BY any Irish manager's criteria, it would seem like the English FA Cup semi-final line-up from hell, coming as it does four days after Mick McCarthy's first game against the Russians. Already through are Aston Villa and Manchester United, with perhaps Liverpool and maybe Chelsea to come as well, on top of which the Russian game is preceded by the Aston Villa-Leeds League Cup final on the Sunday beforehand. Welcome to international management, Mick.
As things stand, the Aston Villa trio of Paul McGrath, Steve Staunton (rendered doubtful with a thigh muscle injury, in any case) and Andy Townsend in McCarthy's inaugural squad could be involved in both of their club's big games.
Add in two Manchester United players, Roy Keane and Denis Irwin, along with a couple from Liverpool, Phil Babb and Jason McAteer, or one from Leeds, Gary Kelly, and perhaps even Chelsea's Terry Phelan, and as many as six, and possibly eight, of McCarthy's 24-man squad announced on Wednesday could be involved in the March 31st semifinals.
Not that McCarthy is tieing himself in knots over the potential damage to his first squad. Far from it. "There's no problem. The players will all be coming over. There can't be any problem, can there? They're on international duty to be fair."
Maintaining this theme, McCarthy added: "At the end of the day it's international football and if I was an international player there's nobody who would have stopped me coming to play. It's an international cap, and if you're going to play for your country that's the pinnacle of your playing career, you can't get any higher than that.
Be that as it may, not every Republic of Ireland player has always demonstrated such unstinting loyalty to the green shirt. More pertinently perhaps, their club managers haven't always regarded it as such a high priority.
One of the latter who has on occasion put his own club's needs above that of his players' international duties is Alex Ferguson, though here again McCarthy has been assured as to the availability of Roy Keane (who missed all but three of the Republic of Ireland's 11 qualifying games for the European Championship finals under Jack Charlton) and Denis Irwin.
McCarthy commented yesterday: "I spoke to Alex Ferguson and he said he's getting a private jet to fly his two players back. He didn't say anything about a problem of them playing. He just said he would be getting them back immediately.
"I've never even thought about it to be honest. They've all been called up. I suppose it's up to the managers to contact me if they've got any problem with it."
In that light, it will be surprising if Brian Little does not make contact with McCarthy at some point in the near future. The week of March 24th-31st is shaping up to be the biggest in Villa's history since they won the league in 1981.
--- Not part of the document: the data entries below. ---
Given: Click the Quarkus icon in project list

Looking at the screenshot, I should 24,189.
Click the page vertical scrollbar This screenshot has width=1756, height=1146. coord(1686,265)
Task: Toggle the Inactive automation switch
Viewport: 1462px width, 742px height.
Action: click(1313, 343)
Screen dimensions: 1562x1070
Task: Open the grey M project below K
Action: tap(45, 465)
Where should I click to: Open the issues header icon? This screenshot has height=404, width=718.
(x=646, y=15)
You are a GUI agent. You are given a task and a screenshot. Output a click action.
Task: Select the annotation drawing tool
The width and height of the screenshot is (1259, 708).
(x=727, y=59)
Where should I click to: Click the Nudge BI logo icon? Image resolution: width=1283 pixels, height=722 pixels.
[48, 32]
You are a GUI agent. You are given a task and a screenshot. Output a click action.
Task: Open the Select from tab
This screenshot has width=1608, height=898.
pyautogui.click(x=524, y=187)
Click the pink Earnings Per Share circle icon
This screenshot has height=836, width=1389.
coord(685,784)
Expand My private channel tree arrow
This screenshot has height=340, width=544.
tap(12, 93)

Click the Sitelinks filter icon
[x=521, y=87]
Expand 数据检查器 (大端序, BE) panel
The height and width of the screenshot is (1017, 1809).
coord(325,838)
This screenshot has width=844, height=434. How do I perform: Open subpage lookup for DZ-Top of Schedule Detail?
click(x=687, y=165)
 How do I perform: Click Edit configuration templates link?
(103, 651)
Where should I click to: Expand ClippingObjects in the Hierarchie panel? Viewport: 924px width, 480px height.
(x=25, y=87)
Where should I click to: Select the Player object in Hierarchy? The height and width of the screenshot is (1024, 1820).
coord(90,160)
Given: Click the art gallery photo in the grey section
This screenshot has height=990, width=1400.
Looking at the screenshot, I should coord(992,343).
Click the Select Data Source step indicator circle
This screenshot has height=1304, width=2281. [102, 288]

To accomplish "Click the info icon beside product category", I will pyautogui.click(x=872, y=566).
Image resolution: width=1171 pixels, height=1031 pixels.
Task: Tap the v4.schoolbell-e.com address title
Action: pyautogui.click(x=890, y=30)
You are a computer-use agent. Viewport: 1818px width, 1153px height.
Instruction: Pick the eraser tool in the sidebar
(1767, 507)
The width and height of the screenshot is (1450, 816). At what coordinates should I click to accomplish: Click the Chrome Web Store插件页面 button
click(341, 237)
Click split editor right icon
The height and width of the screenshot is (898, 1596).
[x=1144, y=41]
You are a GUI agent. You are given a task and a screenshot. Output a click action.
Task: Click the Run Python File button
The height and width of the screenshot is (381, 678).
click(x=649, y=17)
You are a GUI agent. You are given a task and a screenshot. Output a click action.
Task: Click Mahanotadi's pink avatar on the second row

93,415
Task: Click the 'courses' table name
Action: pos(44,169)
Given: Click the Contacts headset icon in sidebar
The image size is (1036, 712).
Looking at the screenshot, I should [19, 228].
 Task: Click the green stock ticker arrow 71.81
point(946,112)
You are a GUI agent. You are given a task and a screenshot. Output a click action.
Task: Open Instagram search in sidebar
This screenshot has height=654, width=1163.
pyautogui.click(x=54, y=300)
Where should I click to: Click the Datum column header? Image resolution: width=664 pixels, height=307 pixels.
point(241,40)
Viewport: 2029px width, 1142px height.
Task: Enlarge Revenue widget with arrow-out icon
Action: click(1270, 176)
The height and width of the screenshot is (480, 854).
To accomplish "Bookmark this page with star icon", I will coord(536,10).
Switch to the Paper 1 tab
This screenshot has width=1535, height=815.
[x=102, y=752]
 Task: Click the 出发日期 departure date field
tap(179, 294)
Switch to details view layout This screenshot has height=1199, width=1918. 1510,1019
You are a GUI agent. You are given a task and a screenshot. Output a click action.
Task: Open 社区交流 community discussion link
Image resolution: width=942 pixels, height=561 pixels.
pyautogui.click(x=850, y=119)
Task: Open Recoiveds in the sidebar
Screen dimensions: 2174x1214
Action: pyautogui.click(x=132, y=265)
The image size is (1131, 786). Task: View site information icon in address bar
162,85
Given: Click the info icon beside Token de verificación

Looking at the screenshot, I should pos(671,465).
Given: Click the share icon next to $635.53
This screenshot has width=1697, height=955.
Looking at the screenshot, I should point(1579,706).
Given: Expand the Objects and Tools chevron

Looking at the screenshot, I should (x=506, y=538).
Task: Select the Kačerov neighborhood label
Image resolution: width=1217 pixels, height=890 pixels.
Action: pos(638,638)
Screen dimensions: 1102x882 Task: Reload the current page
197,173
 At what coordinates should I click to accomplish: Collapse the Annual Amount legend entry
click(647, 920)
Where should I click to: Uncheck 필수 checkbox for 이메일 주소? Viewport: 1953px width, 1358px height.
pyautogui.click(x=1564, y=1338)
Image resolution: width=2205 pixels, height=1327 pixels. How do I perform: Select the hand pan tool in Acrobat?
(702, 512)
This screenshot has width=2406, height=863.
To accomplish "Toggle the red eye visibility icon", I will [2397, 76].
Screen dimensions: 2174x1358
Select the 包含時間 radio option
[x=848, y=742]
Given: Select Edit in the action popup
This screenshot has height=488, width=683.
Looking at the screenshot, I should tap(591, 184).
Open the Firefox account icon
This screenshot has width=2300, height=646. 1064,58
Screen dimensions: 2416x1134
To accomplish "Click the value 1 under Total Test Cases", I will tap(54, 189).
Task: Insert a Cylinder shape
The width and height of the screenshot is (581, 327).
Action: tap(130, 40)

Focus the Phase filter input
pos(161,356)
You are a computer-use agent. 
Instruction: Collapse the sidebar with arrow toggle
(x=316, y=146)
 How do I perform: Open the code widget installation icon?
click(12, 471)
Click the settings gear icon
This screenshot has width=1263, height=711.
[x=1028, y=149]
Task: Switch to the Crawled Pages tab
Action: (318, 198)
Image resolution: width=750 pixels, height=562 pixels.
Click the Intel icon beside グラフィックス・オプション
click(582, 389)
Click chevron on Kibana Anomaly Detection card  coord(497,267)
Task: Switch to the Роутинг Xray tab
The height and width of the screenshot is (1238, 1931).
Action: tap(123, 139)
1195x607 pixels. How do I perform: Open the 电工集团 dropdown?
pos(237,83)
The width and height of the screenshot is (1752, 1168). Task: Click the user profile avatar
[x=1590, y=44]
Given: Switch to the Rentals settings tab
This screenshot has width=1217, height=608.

Whether or not they regain the League Cup, which they won two years ago, on the 24th, three days before the Russian game, it's doubtful whether Little would regard a midweek international as the ideal preparation for the semi-final with Liverpool or Leeds on the 31st.
McCarthy accepts such a problem could well arise but, on the understandable life-is-too-short basis, he isn't inclined to countenance it until it happens. "I know you're pre-empting problems but it's only if somebody comes and says that to me that I will actually decide what to do. There's no point in going looking for a problem. There's no reason why I should. I'll cross it when I come to it.
McCarthy makes that point that if, say, Liverpool emerge from their quarter-final replay with Leeds to meet Villa then both Roy Evans and Little "will be at the same disadvantage". Time will tell whether they, too, see it that way.